## EXERCISE OBJECTIVE
Look through the entries below and report every line that has "large".

(Data entries)
○ ○ ○ ○ ○

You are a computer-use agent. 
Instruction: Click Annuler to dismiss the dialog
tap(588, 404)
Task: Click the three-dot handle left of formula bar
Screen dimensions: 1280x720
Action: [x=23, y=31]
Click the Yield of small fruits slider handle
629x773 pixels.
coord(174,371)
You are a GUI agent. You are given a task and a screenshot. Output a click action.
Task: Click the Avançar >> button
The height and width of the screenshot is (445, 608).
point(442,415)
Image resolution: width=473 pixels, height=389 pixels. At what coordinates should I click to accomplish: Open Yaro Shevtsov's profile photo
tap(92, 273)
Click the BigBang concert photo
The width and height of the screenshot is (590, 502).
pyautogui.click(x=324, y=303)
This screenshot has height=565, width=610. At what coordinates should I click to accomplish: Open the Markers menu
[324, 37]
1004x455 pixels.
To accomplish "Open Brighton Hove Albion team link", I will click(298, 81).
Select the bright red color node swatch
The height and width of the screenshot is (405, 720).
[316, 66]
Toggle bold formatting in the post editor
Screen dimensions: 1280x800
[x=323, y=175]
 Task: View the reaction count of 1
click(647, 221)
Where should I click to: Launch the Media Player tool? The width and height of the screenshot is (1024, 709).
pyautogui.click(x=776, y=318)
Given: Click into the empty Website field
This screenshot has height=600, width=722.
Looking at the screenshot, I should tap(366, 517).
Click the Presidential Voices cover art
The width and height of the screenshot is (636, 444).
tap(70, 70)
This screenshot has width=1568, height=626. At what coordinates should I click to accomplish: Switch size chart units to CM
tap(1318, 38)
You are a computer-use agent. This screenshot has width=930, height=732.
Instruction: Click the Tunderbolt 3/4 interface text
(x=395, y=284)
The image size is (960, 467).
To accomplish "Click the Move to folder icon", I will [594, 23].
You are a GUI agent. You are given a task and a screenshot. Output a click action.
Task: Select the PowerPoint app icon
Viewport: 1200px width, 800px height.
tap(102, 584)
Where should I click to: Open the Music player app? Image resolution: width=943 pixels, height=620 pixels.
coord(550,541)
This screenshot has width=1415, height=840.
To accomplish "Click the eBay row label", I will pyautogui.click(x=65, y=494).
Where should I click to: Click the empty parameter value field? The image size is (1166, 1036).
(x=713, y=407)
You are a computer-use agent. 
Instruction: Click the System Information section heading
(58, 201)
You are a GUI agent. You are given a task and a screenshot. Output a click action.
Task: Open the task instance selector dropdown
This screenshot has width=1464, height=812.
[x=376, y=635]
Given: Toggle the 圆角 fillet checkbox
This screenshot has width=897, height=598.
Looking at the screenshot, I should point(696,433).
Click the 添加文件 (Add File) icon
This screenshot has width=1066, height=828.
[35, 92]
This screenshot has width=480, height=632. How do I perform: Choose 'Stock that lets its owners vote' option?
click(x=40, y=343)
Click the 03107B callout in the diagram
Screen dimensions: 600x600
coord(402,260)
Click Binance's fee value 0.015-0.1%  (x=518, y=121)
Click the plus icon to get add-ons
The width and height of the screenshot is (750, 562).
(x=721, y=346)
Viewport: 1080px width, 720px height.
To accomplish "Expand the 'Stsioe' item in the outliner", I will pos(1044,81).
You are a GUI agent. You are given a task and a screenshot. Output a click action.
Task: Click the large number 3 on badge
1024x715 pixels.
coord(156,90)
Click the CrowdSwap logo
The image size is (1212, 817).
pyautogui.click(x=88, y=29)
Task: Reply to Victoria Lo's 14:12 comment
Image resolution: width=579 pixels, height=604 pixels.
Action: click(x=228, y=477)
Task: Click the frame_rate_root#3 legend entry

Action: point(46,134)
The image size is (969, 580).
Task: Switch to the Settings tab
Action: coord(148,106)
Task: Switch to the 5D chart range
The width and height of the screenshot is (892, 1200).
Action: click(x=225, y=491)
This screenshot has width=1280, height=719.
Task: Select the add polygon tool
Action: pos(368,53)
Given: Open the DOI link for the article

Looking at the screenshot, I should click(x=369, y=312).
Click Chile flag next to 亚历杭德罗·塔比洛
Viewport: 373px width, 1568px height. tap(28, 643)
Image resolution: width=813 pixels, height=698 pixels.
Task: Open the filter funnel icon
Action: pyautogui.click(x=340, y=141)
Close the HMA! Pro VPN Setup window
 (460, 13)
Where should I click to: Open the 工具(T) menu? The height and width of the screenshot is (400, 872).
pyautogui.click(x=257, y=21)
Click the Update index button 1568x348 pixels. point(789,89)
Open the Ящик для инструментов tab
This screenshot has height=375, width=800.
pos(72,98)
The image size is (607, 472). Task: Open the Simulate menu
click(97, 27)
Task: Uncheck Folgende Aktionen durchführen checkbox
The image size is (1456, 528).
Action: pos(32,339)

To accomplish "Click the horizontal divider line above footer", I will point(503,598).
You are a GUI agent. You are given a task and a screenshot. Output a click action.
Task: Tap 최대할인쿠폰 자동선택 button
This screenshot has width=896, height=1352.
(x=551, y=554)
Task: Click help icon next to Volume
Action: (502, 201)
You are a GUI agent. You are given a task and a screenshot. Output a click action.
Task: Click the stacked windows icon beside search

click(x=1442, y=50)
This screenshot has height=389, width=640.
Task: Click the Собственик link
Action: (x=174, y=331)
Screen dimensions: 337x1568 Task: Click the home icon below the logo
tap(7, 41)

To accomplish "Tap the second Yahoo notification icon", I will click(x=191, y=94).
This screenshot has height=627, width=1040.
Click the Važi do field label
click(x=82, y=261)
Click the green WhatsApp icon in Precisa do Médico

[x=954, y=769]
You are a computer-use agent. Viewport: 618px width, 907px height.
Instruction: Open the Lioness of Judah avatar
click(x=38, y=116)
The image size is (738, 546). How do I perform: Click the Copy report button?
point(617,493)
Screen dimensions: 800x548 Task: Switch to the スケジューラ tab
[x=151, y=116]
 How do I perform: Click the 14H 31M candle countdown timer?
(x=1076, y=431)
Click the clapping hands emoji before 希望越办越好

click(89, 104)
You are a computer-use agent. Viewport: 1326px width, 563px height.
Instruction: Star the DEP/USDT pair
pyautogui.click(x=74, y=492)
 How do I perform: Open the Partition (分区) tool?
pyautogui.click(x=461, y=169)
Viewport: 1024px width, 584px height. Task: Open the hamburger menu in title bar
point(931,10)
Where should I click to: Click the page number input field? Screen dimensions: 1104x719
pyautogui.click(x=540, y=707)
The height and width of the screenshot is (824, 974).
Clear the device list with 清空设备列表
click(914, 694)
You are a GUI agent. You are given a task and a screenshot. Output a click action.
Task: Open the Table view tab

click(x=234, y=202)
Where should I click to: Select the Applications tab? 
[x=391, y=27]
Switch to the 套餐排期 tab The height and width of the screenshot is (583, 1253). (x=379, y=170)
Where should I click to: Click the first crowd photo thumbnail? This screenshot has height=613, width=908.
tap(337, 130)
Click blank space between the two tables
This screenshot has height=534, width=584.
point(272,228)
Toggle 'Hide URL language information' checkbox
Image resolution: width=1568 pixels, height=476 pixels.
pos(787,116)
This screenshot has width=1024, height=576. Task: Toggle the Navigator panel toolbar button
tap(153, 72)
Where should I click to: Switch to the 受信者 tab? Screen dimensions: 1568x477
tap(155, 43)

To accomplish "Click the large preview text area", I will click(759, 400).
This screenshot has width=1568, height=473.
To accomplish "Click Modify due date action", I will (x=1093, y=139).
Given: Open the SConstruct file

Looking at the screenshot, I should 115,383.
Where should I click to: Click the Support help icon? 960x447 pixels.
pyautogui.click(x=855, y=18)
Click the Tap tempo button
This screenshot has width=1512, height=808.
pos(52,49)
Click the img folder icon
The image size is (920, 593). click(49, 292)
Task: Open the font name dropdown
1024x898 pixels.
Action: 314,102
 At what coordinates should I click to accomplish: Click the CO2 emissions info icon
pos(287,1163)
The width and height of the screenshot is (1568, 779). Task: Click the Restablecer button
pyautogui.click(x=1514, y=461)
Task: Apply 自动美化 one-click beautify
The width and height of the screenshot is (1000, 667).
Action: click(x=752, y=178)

○ ○ ○ ○ ○

## ANSWER BOX
Task: Click the large number 3 on badge
To accomplish "Click the large preview text area", I will click(759, 400).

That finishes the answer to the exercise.